====== Excerto para leitura

Sim, vou ter o Pedro Abrunhosa na canção que abre o álbum, que se chama Manual de Instruções e na qual me apresento. No final da música, o Pedro Abrunhosa diz que ser artista não é estar na moda, mas sentir e transmitir emoções às outras pessoas. Como devem calcular, o facto de o Pedro Abrunhosa ter tido a vontade de participar foi a melhor coisa que me aconteceu na vida. Tenho o rapper Guga, com quem colaborei na música Sem Hora Marcada, e estamos em negociações com outra pessoa.

Há canções tuas que te dizem mais do que outras? Porquê?

Há sempre canções que vêm de sítios que, às vezes, não estamos preparados para apresentar ao público, que as pessoas ainda não podem visitar. No meu novo álbum percebem-se logo quais são e fui vulnerável ao fazê-las e decidir lançá-las. Acho que fui corajosa, porque sou uma pessoa muito direta. Eu descrevo tudo. Por vezes, esse é o medo de lançar as canções, porque depois as pessoas já não nos dizem tanto.

============
====== Registos de dados

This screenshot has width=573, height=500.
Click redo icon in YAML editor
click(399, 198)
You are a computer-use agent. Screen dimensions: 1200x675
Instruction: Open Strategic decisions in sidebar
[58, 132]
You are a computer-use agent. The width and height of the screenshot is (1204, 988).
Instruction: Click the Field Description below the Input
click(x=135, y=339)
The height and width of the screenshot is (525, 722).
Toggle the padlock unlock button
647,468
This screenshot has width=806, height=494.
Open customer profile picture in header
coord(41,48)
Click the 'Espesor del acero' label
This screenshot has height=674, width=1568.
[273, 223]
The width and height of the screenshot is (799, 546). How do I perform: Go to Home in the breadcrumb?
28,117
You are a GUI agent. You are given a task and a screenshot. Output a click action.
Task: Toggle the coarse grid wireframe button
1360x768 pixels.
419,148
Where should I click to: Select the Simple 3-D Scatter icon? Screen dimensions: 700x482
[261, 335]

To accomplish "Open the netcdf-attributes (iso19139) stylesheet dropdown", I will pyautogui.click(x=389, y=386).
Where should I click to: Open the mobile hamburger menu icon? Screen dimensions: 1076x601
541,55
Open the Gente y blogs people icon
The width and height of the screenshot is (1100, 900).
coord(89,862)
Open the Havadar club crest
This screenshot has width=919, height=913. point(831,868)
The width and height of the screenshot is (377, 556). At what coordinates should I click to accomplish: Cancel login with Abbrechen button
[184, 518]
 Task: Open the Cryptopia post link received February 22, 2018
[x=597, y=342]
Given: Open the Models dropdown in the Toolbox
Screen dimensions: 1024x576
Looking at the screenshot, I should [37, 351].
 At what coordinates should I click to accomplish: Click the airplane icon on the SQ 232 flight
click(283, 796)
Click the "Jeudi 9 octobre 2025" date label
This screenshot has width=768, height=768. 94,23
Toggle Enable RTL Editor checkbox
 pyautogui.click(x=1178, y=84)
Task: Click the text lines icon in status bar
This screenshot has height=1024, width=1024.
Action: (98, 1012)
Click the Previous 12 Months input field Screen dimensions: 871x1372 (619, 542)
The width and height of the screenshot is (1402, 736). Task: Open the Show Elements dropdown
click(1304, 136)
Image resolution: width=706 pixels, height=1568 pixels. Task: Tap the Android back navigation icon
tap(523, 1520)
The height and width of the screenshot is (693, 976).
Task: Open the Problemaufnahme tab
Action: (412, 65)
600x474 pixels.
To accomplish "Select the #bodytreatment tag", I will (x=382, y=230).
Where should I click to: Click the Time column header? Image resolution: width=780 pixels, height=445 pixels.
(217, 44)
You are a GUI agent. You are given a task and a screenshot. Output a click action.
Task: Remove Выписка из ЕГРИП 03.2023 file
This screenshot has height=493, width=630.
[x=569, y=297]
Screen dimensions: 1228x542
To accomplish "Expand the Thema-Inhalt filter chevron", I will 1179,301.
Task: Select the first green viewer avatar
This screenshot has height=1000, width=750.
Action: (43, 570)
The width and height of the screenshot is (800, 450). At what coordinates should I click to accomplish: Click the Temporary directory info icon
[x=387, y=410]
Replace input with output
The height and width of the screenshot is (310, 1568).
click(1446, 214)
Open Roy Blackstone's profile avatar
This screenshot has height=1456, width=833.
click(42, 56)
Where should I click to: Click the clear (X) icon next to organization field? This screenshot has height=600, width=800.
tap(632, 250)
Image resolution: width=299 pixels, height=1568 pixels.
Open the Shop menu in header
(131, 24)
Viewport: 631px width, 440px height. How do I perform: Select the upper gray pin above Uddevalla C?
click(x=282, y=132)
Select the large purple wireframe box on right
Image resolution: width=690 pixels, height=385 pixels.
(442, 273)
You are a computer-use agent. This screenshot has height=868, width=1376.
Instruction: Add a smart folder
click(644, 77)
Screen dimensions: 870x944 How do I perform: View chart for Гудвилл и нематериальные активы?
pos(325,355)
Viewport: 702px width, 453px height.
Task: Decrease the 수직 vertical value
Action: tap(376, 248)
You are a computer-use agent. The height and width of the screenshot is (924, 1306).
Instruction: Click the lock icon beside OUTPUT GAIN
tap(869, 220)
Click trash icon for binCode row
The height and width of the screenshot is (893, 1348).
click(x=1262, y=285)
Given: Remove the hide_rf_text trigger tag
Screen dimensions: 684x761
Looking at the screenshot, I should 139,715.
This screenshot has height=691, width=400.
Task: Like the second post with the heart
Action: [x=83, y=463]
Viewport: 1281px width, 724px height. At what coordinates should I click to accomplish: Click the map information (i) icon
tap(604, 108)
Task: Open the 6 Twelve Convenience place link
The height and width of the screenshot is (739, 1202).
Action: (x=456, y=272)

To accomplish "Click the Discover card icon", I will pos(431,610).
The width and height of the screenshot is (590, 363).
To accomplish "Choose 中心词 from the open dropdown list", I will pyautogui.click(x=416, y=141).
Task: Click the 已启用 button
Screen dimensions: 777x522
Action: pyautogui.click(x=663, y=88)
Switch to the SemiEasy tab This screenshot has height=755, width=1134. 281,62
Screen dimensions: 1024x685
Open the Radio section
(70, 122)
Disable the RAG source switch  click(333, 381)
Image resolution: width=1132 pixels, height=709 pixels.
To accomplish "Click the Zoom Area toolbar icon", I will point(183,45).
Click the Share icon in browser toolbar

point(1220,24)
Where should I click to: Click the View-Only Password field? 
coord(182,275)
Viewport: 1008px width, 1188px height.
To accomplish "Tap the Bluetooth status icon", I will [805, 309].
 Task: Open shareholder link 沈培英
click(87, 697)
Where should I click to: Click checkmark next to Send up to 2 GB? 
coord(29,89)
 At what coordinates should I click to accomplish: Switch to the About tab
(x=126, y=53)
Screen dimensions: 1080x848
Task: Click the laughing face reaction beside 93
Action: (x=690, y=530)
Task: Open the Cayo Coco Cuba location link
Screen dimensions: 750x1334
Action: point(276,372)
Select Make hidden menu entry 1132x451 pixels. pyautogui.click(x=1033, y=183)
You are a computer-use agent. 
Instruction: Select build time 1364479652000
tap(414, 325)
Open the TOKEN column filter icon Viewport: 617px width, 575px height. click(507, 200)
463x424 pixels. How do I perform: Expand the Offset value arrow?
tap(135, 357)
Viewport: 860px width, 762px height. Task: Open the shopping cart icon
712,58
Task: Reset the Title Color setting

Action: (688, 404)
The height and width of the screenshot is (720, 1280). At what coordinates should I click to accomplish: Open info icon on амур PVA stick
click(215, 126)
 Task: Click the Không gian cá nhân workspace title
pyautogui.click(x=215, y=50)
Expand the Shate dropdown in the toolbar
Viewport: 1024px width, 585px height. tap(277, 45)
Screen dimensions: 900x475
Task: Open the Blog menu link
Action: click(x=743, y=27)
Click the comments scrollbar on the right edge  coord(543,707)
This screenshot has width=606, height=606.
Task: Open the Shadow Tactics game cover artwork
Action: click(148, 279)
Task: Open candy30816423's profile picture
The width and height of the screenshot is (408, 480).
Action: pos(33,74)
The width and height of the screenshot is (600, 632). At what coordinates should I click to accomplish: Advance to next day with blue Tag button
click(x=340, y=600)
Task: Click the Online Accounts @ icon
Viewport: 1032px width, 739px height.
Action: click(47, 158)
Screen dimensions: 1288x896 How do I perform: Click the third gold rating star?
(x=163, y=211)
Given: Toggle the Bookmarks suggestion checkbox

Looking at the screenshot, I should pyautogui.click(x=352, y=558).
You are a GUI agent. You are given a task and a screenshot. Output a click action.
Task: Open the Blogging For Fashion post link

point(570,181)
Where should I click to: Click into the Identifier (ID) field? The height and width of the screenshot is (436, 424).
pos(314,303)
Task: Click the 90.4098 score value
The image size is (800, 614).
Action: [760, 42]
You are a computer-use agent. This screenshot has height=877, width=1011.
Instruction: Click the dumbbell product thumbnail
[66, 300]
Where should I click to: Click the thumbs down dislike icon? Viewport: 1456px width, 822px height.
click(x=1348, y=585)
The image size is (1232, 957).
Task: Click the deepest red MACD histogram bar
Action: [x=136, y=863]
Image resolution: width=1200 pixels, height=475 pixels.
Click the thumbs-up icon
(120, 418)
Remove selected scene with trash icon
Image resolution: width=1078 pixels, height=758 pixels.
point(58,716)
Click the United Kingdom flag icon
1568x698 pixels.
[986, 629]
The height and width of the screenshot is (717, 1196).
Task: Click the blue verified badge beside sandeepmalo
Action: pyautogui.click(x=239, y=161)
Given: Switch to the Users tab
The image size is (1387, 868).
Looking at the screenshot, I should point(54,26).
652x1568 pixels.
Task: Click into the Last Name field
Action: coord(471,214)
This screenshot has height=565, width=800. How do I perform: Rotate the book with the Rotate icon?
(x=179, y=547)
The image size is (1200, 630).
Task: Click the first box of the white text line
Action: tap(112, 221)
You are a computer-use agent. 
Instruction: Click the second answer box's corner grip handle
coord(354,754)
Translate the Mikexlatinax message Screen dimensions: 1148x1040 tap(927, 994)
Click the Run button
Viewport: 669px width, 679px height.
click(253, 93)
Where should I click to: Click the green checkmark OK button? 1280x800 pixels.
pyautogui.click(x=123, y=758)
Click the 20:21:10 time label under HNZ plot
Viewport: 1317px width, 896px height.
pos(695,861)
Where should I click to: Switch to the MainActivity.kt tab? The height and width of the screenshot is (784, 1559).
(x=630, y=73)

============

_Trabalho a realizar_
1. Para cada afirmação, diga se concorda com o excerto (sim ou não) e cite as palavras decisivas do excerto. (a) A canção que abre o álbum chama-se Manual de Instruções. (b) No início da música, o Pedro Abrunhosa diz que ser artista é estar na moda. (c) Quem responde considera-se uma pessoa pouco direta.
2. Copie sem alterações o trecho do excerto que começa em "Sim, vou ter" e termina em "que outras? Porquê?".

_Resultados por tarefa_
1.
(a) Sim: "na canção que abre o álbum, que se chama Manual de Instruções"
(b) Não: "No final da música, o Pedro Abrunhosa diz que ser artista não é estar na moda"
(c) Não: "sou uma pessoa muito direta"

2.
Sim, vou ter o Pedro Abrunhosa na canção que abre o álbum, que se chama Manual de Instruções e na qual me apresento. No final da música, o Pedro Abrunhosa diz que ser artista não é estar na moda, mas sentir e transmitir emoções às outras pessoas. Como devem calcular, o facto de o Pedro Abrunhosa ter tido a vontade de participar foi a melhor coisa que me aconteceu na vida. Tenho o rapper Guga, com quem colaborei na música Sem Hora Marcada, e estamos em negociações com outra pessoa.

Há canções tuas que te dizem mais do que outras? Porquê?